I have a data.frame
with 1 response variable, called ntl, and 11 predictors. My goal is to predict the the response using quantile random forest (QRF) regression. Why QRF and not simple RF? Well, the
response variable is the nighttime light which means in my study area (map 3, called Reference ntl, shown below) there are some bright areas (highlighted in red squares). Prediction with "classical" RF tends to underestimate these bright areas (conditional bias). I thought that by using QRF I could "enhance" the bright spots (i.e., give more weight to the outliers, or the brighter areas) when predicting ntl.
Before I come to this conclusion, I splitted my data.frame
using using a stratified strategy in case I could get reasonable regression results using RF (much like this example). After predicting using the test set, I used the model created from the training set, to the whole dataset and I plotted the residuals from the whole dataset as a raster layer (I created a map). The residuals map is shown below:
Figure of the RF residuals using the whole dataset.
For comparison, this is the reference ntl image:
Reference ntl.
As you can see:
- there is a spatial structure in the residuals, especially around the bright areas (highlighted in red). This means that:
1.1. The RF model can not model well enough the extreme values.

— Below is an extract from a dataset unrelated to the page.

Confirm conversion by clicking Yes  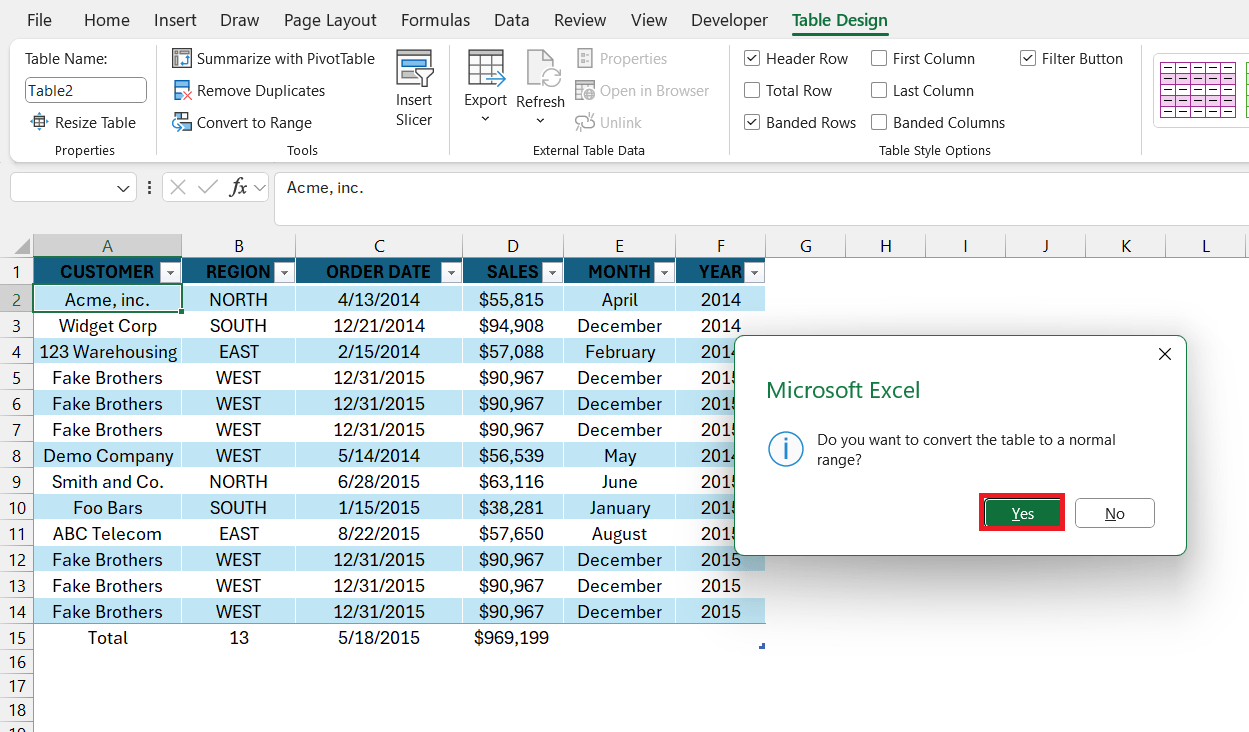click(1022, 513)
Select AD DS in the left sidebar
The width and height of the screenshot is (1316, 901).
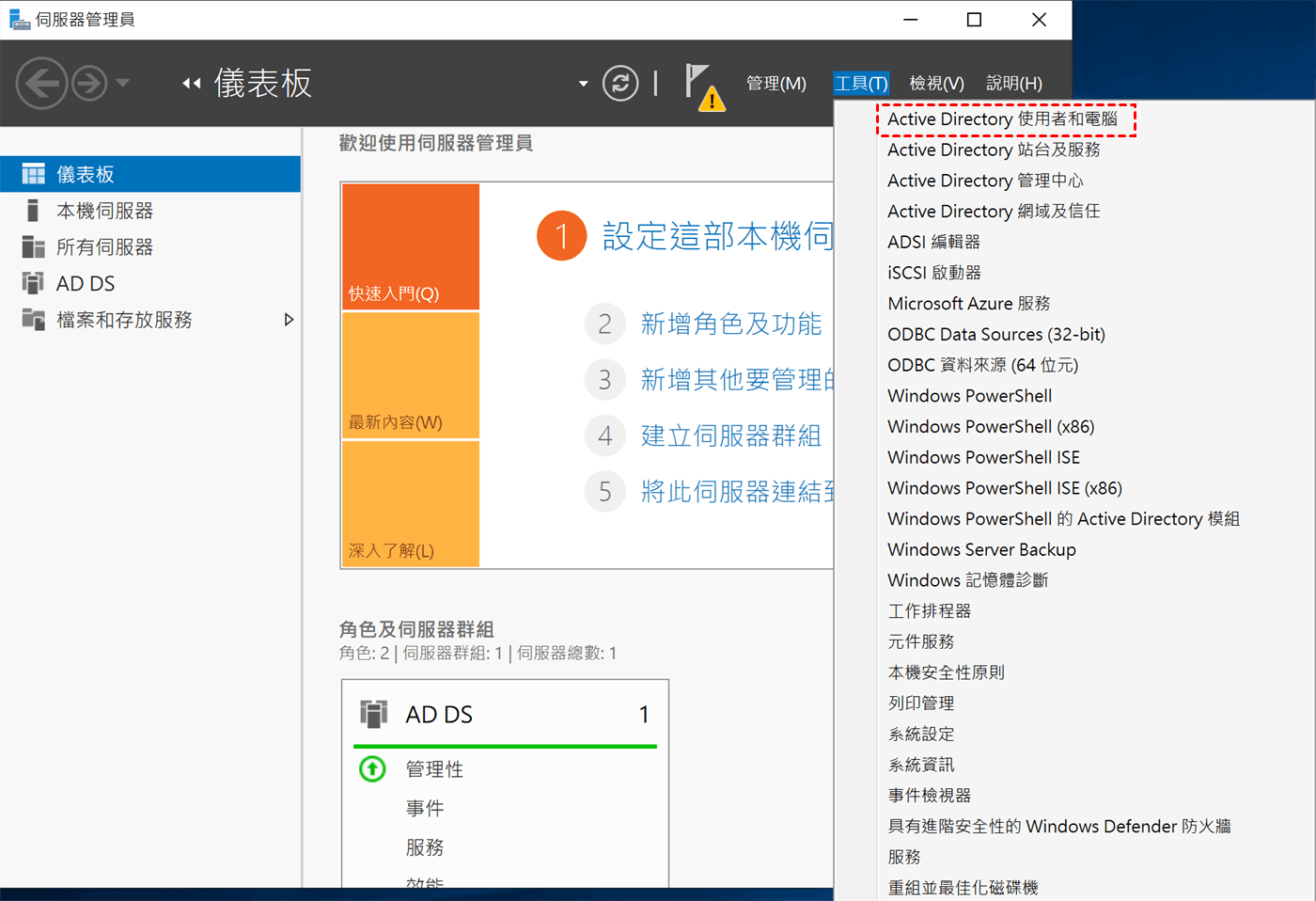coord(86,284)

1.2. For a "good" model I would expect to see a random pattern in the residuals image. This can also be seen from the plot of fitted vs residuals values, shown below:
Plot of residuals vs fitted.
Lastly, I have to mention that I tried several tuning strategies for the RF model, that is, I increased the number of trees (up to 10001), I tuned the mtry
and min_n
parameters) but the results were no better. Based on these results I concluded that I might need a model that can weight more the extreme values (i.e., the bright areas in the image or the the large values in the data.frame
) in order to capture the variability of the response, meaning, it will map the bright areas accuretelly.
I have conducted some explanatory spatial data analysis (ESDA) so that I could understand the data a bit better. Below, is the histogram of the response variable. Clearly, there distribution is right skewed (and possibly there is bimodality?)
Histogram of the response variable (ntl).
Moreover, I created a boxplot of the response to further illustrate the outliers (bright areas).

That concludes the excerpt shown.